Tuesday, April 8, 2008

Post Meridiem Eye Openers-April 8, 2008 CE

1) Those who have had signs of depression are more likely to develop Alzheimer's disease. This brings the official list of factors leading to this horrible condition to 1,000,007, including being fat, being skinny, being tall, being short, being blond and being brunette. If you happen to fall under any of these categories, or any combination thereof, then buckle up sister, because you are going to lose your fucking mind. And soon. I wish doctors would stop finding out what minor conditions exist in those who suffer from Alzheimer's and just find the goddamn cure. I don't need to know that the calzone I ate in '98 is what led to my brain disappearing. I just need you to stop my brain from disappearing.

2) Memphis couldn't make their free throws, which is just about all anyone can talk about this morning. They blew the bunny last night giving Kansas it's first NC since 1988. And to that I say goodbye and a rousing "blah" to the college basketball season. We hardly knew ya, and more importantly, we hardly cared.

3) Those crazy yankees; they'll sink anything. Always trying to save the environment or something. Now excuse me while I deep fry something and eat it.

4) I can say this with absolute certainty: I would never enter into a incestuous relationship with my father. It's just one of those minor rules I have for myself.

5) Don't worry, it's not just the French and British who want to disrupt the Olympic flame. As the world's only remaining Stuff White People Like nation, I mean superpower, it is our duty to fuck up a tradition which is meant to honor the spirit of international competition as well as our native athletes who represent our country in what is meant to promote peace and unity throughout the world. Guess what assholes: The International Olympic Committee isn't going to make its decisions based on territory disputes and human rights violations. They make it based on money. Fucking up a great thing (the relay) only makes you look like jerks. Keep fighting for your causes or whatever, because I sure don't want you working with me, but try to be civilized about it. It makes you look as bad as those PETA fucks who throw paint on passersby because they looked inside a shop window as they walked past.

6) In Science News today, we now know that big stars might not necessarily supernova. Which is good for us. And by us I mean the superevolved energy beings we will have turned into in the 6 billion years it will take for our sun to turn into a red giant, enveloping our world, and then reducing to a superhot white dwarf. We might soon learn that the Higgs Boson, the particle which gives other particles inside an atom their mass might soon be discovered. Or not. It's a made up fiction right now. So just wait on the edge of your seat for this one.

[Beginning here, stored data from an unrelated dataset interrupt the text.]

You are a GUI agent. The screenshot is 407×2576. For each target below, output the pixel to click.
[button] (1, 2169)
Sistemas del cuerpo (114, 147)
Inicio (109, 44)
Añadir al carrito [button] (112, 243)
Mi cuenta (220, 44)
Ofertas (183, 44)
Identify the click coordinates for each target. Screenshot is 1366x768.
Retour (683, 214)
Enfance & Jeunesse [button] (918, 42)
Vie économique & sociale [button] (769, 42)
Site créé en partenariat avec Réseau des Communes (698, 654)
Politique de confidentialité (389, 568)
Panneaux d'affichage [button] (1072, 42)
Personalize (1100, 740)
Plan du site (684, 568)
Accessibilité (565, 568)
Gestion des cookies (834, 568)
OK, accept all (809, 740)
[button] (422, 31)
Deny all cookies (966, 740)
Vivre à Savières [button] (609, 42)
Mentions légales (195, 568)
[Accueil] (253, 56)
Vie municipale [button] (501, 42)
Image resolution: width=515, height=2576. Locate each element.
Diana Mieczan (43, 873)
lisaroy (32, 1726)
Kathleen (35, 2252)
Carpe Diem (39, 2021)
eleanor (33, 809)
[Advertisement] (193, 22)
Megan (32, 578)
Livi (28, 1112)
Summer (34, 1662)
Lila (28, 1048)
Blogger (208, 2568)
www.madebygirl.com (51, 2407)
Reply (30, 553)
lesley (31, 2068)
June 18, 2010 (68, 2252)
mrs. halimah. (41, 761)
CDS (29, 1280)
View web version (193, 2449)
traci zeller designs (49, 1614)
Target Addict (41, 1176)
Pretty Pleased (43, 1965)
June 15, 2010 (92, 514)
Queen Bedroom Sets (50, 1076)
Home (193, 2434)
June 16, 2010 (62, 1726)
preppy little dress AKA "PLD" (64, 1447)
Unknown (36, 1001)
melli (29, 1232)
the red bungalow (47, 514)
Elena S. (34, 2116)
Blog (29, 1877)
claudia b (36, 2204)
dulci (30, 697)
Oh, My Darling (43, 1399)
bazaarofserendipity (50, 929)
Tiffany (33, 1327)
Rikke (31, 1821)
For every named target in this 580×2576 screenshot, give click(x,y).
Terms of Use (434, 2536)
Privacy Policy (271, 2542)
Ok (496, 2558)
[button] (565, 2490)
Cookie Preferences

7) What a lying fat liar. My memories of him are tarnished forever. The walls of my heart have come tumbling down.

8) I L-O-V-E his pizzas.

Well, that's about it. It's like Groucho Marx, as Captain Jeffrey T. Spaulding, said to Mrs. Rittenhouse and Mrs. Whitehead in Animal Crackers: "Yes, I don't think I've ever seen four more beautiful eyes in my life. Well, three anyway. You know, you two girls have everything. You're tall and short and slim and stout and blond and brunette, and that's just the kind of a girl I crave. We three would make an ideal couple. Why, you've got beauty, charm, money. You have got money, haven't you? 'Cause if you haven't, we can quit right now."